“Wildflowers” by Tom Petty, Wednesday, June 28, 2023
It wasn't until last Fall that I listened to Tom Petty's second solo record, Wildflowers. To be fair, I actually hadn't listened to his first solo record Full Moon Fever or any of his albums with The Heartbreakers. But in high school, I'm pretty sure that my sister and I wore the band's Greatest Hits record out in my car CD player. Songs like "Refugee," "Mary Jane's Last Dance," and "You Got Lucky" eventually skipped from all the bumps we must have hit in my '91 Toyota Corolla and its awful suspension.I think that's the way that most of us experience a classic rock band, not through their definitive albums but on a compilation.

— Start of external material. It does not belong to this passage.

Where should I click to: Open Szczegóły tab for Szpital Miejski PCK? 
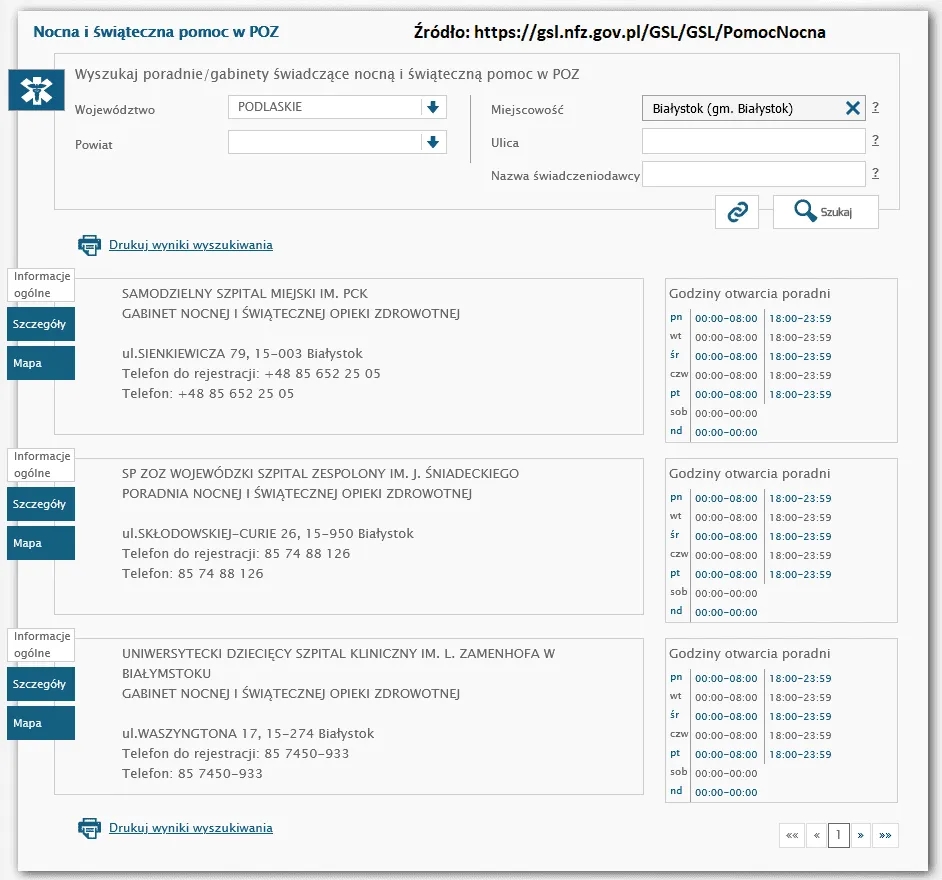click(41, 324)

RUN AWAY; GO FIND A LOVER. Tom Petty and the Heartbreakers released their Greatest Hits record in 1993. The Greatest Hits record included two new tracks, a cover of Thunderclap Newman's "Something in the Air" and "Mary Jane's Last Dance," the former becoming a hit for the band. "Mary Jane's Last Dance" was recorded during the Wildflowers sessions but landed on Greatest Hits. Whether intentional or not, a band or artist often puts out their greatest hits record as their career is winding down. There are definitely exceptions--U2's The Best of 1980-1990 and The Best of 1990-2000 are two seminal greatest hits collections that don't even cover half of the band's now 44-year career. And singer-songwriter P!nk's Greatest Hits...So Far!! was not a capstone on the talented Alecia Beth Moore's hit-making. But I wonder if as many casual Tom Petty listeners also think of the band's greatest hits album as the end of the band and Petty's career? We of course missed out on Wildflowers and the 1999 Heartbreakers and Petty reunion album Echo and a few after until the band started doing anniversary tours until Petty's death in 2017.

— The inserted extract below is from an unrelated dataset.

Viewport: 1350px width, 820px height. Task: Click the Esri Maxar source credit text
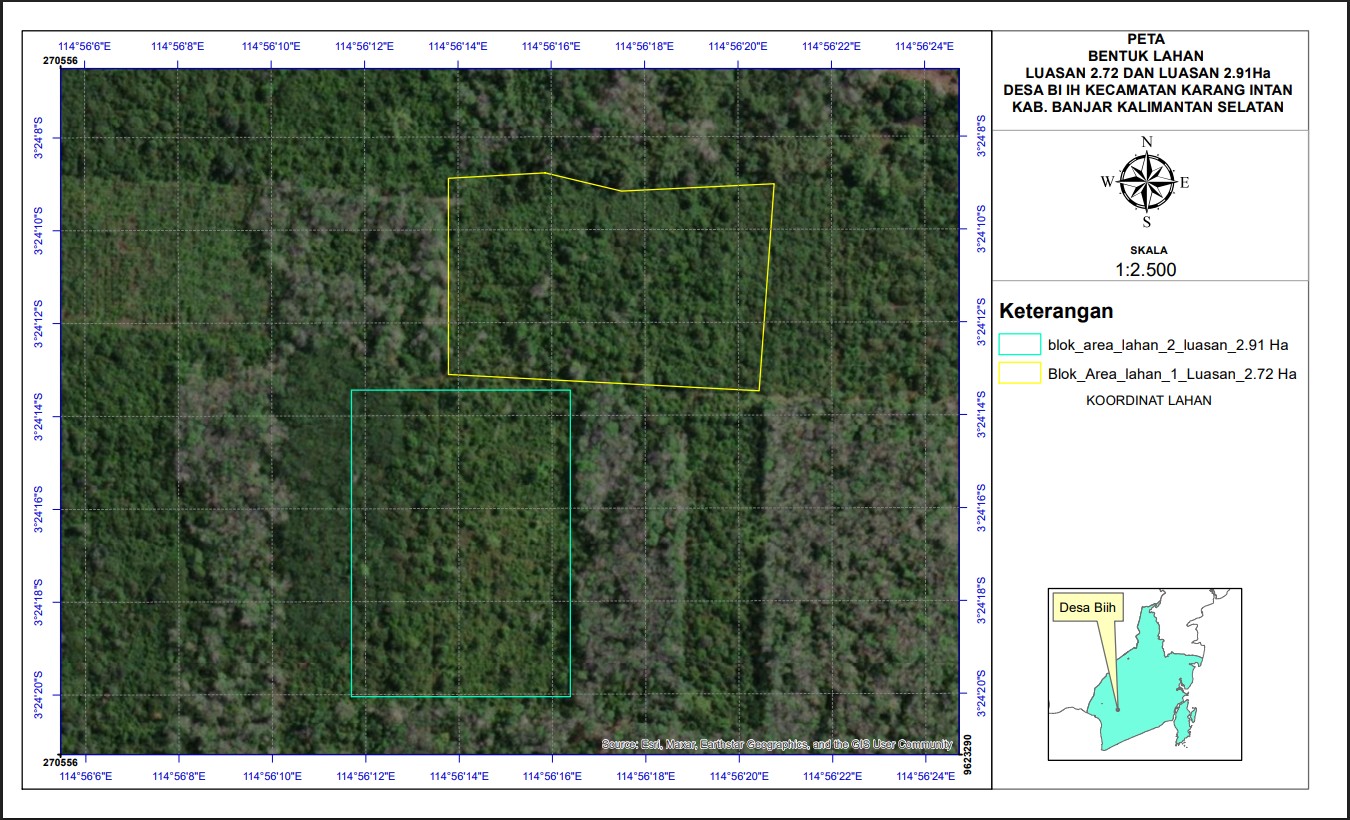click(776, 744)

YOU BELONG IN THAT HOME BY AND BY. Around the time of Tom Petty's career starting to wind down was when he and Jane Benyo Petty separated. Tom and Jane had been together since before the Heartbreaker's frontman was famous. Recall from last fall, Jane recounting her love story to Stevie Nicks inspired the song "Edge of Seventeen." Because of Jane's thick southern accent, Nicks misheard that Jane had met Tom not at the "age of seventeen," but at the "edge of seventeen." After 22 years of marriage, the divorce was finalized, and Petty began spiraling in a heroin addiction, which he blamed on the stress of the divorce. However, three years later, Petty sought help and treated his addiction, and began the last leg of his career, which included a Super Bowl halftime performance in 2008, a kind of capstone on Petty's career. Today's song "Wildflowers" is about letting a loved one go if the relationship has run its course. The elegy-like lyrics mirror the death of the relationship, perhaps Petty as a songwriter is reflecting on the end of his own marriage. Is the song somehow a satire, or is Petty really happy to part ways? The answer is up to the listener's interpretation.